Human sexuality is something to do with the person I am, at the very deepest level. I remember once reading comments from a geriatrician, who said that assessing an elderly person’s sense of their sexuality was a way of assessing whether, or not, they still had a sense of personhood. If my own sense of my sexuality is about my personhood, then accepting my own sexuality must go hand in hand with a sense that God accepts and loves me as I am. There is no moral question about who I am, but there will be moral questions to answer about how I treat others and whether my relationships with others are creative and affirming, or destructive and abusive.

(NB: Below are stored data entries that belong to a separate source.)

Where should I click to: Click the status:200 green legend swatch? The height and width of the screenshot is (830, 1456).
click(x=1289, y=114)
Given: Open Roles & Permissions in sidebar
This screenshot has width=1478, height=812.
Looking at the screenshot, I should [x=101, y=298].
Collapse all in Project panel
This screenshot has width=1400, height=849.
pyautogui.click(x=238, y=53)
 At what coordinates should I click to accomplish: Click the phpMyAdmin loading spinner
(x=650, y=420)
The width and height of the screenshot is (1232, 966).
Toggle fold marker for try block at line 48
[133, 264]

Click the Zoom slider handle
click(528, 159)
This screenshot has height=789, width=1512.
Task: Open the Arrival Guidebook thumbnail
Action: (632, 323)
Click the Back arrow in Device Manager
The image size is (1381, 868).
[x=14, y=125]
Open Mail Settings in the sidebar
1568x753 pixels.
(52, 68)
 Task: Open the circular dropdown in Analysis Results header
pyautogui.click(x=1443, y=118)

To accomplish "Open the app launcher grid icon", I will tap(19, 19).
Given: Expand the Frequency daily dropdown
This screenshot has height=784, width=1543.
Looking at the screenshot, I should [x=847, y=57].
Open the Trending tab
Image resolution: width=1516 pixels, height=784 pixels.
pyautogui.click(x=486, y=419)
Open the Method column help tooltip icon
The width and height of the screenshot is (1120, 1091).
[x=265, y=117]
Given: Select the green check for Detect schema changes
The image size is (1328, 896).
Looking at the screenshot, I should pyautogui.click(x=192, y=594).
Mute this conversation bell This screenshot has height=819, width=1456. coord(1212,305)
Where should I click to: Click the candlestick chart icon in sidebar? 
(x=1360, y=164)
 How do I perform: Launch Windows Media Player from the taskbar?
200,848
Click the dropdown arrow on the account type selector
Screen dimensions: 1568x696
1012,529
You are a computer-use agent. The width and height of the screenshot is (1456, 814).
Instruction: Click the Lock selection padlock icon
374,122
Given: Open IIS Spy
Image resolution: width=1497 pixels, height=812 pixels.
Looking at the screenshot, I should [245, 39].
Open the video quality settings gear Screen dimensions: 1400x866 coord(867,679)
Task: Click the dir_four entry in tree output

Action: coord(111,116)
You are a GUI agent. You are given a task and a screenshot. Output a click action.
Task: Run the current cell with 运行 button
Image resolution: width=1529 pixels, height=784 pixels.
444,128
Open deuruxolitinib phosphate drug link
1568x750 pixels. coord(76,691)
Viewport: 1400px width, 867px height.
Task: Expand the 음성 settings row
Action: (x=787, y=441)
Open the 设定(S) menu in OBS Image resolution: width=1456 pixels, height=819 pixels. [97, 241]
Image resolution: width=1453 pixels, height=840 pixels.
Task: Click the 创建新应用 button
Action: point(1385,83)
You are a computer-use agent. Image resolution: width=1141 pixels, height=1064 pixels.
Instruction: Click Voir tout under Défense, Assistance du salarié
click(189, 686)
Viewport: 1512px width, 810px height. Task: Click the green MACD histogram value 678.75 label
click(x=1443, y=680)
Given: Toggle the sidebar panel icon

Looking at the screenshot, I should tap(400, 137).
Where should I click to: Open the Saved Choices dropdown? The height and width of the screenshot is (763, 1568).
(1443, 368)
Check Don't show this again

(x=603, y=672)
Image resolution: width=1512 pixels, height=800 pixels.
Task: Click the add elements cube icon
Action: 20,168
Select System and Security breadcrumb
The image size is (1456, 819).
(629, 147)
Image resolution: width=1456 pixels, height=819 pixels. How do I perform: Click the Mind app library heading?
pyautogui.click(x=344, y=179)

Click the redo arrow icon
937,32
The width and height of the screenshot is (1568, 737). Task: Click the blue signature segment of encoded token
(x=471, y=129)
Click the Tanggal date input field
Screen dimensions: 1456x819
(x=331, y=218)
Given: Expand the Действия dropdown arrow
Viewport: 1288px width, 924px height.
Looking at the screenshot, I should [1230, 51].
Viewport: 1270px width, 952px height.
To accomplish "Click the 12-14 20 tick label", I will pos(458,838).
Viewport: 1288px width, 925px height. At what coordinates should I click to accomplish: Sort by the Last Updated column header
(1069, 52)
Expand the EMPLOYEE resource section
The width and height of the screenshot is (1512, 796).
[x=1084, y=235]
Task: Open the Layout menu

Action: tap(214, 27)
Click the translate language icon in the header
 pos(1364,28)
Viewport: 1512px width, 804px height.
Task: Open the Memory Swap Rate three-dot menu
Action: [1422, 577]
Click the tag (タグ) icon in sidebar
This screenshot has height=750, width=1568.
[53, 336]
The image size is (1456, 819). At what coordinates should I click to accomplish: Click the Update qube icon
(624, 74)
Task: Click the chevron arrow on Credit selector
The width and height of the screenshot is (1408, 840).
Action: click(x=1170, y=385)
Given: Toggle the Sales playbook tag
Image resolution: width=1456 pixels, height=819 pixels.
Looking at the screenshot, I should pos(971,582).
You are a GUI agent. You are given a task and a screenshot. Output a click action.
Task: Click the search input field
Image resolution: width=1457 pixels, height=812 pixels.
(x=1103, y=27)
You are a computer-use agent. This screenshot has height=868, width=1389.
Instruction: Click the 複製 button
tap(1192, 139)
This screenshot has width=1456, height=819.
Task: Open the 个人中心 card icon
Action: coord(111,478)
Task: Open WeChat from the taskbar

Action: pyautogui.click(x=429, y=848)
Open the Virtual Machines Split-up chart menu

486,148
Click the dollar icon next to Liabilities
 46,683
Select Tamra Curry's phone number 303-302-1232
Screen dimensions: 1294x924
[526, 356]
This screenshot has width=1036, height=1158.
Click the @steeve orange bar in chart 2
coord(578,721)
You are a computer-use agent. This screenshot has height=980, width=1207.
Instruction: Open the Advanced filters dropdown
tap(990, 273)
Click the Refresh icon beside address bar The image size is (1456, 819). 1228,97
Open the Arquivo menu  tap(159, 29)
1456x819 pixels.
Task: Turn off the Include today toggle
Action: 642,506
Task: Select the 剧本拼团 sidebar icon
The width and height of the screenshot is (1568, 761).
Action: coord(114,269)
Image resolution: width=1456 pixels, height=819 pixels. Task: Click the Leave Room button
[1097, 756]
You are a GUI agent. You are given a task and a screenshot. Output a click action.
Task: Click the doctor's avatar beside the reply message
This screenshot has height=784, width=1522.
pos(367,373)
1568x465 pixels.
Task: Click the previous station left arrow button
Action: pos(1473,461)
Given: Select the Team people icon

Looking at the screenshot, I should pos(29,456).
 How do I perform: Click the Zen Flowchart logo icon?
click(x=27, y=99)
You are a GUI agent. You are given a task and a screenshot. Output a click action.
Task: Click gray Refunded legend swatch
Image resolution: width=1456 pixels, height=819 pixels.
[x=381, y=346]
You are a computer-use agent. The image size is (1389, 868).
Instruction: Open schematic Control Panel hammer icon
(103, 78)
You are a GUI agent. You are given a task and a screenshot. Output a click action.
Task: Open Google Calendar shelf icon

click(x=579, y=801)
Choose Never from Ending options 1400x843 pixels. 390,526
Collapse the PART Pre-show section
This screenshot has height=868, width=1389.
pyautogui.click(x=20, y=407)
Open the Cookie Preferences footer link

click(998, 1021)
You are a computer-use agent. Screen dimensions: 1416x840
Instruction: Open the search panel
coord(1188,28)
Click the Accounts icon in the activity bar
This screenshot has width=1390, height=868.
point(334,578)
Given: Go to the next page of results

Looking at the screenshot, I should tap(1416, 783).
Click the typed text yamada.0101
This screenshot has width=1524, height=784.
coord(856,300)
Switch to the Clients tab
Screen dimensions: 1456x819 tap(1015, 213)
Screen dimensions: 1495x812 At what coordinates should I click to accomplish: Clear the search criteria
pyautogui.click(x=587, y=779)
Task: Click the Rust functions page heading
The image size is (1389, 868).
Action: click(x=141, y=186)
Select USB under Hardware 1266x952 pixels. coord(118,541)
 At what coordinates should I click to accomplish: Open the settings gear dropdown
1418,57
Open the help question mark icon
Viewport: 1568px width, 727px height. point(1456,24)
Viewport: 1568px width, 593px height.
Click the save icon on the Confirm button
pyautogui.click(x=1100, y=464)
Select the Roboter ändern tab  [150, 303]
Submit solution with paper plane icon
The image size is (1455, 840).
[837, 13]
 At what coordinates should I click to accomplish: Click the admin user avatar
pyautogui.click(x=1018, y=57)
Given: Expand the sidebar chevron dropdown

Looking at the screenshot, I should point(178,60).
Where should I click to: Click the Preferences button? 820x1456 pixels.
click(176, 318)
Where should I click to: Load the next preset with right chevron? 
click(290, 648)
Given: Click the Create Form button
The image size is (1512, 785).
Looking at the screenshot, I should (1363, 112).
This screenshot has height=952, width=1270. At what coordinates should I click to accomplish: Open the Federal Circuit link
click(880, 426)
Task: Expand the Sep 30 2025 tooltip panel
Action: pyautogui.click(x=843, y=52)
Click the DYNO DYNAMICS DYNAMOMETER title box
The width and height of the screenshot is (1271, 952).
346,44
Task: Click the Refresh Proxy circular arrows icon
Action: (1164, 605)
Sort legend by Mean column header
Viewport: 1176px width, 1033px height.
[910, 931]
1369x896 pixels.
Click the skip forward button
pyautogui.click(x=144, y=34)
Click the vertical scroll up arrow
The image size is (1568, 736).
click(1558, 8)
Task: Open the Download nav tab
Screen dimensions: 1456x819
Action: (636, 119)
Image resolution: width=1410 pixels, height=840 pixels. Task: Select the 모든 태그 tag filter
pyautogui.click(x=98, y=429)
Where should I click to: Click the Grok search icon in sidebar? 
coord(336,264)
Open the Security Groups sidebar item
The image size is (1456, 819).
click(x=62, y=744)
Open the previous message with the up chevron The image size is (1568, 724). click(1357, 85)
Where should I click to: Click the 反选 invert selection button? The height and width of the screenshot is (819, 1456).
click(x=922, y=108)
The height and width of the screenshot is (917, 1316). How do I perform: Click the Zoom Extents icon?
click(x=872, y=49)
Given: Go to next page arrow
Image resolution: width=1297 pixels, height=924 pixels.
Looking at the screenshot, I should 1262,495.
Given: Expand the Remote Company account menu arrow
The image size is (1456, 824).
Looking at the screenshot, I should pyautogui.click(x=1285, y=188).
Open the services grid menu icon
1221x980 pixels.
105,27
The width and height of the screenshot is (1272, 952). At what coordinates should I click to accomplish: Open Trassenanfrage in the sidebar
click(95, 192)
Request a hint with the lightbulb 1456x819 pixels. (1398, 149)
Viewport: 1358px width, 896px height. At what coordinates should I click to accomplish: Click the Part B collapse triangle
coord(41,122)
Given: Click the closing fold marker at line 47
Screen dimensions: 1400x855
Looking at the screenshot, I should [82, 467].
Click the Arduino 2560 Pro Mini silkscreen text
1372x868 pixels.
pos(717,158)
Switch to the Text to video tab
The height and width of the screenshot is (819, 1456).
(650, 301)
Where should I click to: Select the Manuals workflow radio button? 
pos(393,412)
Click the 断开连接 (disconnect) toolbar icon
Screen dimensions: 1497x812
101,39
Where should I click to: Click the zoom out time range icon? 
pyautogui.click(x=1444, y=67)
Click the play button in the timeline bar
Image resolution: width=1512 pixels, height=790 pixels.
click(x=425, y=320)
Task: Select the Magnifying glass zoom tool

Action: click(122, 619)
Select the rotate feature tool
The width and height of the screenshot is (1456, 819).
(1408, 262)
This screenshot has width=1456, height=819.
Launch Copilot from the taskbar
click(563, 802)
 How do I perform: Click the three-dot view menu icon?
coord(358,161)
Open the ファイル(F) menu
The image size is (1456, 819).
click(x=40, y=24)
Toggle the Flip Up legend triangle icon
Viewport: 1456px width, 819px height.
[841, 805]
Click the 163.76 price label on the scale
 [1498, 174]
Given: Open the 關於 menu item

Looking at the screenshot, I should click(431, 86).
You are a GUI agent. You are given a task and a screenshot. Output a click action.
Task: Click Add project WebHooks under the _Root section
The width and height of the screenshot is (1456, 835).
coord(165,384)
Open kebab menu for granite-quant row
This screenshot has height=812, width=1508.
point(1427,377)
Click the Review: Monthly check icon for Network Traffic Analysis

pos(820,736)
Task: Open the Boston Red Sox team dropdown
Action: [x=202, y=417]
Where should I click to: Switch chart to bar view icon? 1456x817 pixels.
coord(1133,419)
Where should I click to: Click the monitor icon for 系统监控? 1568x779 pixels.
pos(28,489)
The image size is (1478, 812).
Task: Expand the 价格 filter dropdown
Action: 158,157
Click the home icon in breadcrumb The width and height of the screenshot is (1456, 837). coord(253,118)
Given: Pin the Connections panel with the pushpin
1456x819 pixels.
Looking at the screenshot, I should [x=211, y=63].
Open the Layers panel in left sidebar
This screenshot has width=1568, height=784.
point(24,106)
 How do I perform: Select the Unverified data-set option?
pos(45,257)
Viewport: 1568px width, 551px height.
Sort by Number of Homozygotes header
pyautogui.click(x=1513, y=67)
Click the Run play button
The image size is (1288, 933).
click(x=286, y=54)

Sex is not about what I do, to whom and with what, as if human sexuality can be stripped back to focus only on what I do with my dangly bits. Such a view of sex lacks any depth or understanding of human nature. Any teaching on sexuality needs to be wider and deeper and to focus on what it means to be human and therefore sexual. It follows that seeing the face of Christ in every person I meet must mean accepting their humanity, their personhood and their sexuality. Again, if we seek to proclaim a renewed creation, in terms of the Kingdom of Heaven, we will want to speak to what builds society and how our expressions of sexuality might be creatively person-building and not destructive either to ourselves or to others.

Without seeking to police the lives of others, as Christians we will want to share our joy in human sexuality and promote loving and stable relationships between those who seek to celebrate a deep and committed relationship with another. Without seeking to condemn, or even demonize, those growing towards mature and committed relationships (and often making mistakes on the way), Christians will want to point to the example of Christ and the transforming power of living in a relationship of sacrificial love towards another. What we point to, by way of illustrating an ideal, is important, just as how we do that. We need to hold up what is beautiful and what we celebrate, rather than denouncing the sexuality and relationships of others. Just as talking about sex, as if this is simply a matter of genitals, is narrow-minded and unhelpful, so using terms like ‘heterosexual-marriage’ really fails to do justice to a beauty we are seeking to celebrate. Marriage, between a man and a woman, is not beautiful, creative, person-building or Christlike, if the relationship is soured by power-games and abuse. A loving, creative, affirming and self-giving relationship, lived out over many years by two people of the same gender, may well reveal something of the love of God and be a place where true joy can be found. That is certainly something that has been thrown into sharp focus for me when conducting funerals and dealing with pastoral sensitivity to the surviving partner.

I recall the memorial service, in Salisbury Cathedral, for John Austin Baker, who was once our bishop. Bishop Peter Selby, speaking of Bishop John’s scholarly mind and open-minded search for truth, said that John had been the main writer of ‘Issues in Human Sexuality’, which (somehow) is still upheld as some kind of authoritative statement on human sexuality. Yet within a month, Bishop Peter said, Bishop John had declared that the arguments in this document are unsustainable. We cling to an unsustainable and joyless position, like a drowning person might cling to an inadequate lifebuoy. We could be proclaiming the joy of being fully human, in all the beauty of our God-given sexuality, and seeking to share what it means to find liberation and new life as people who know in our lives a love that will give all for us.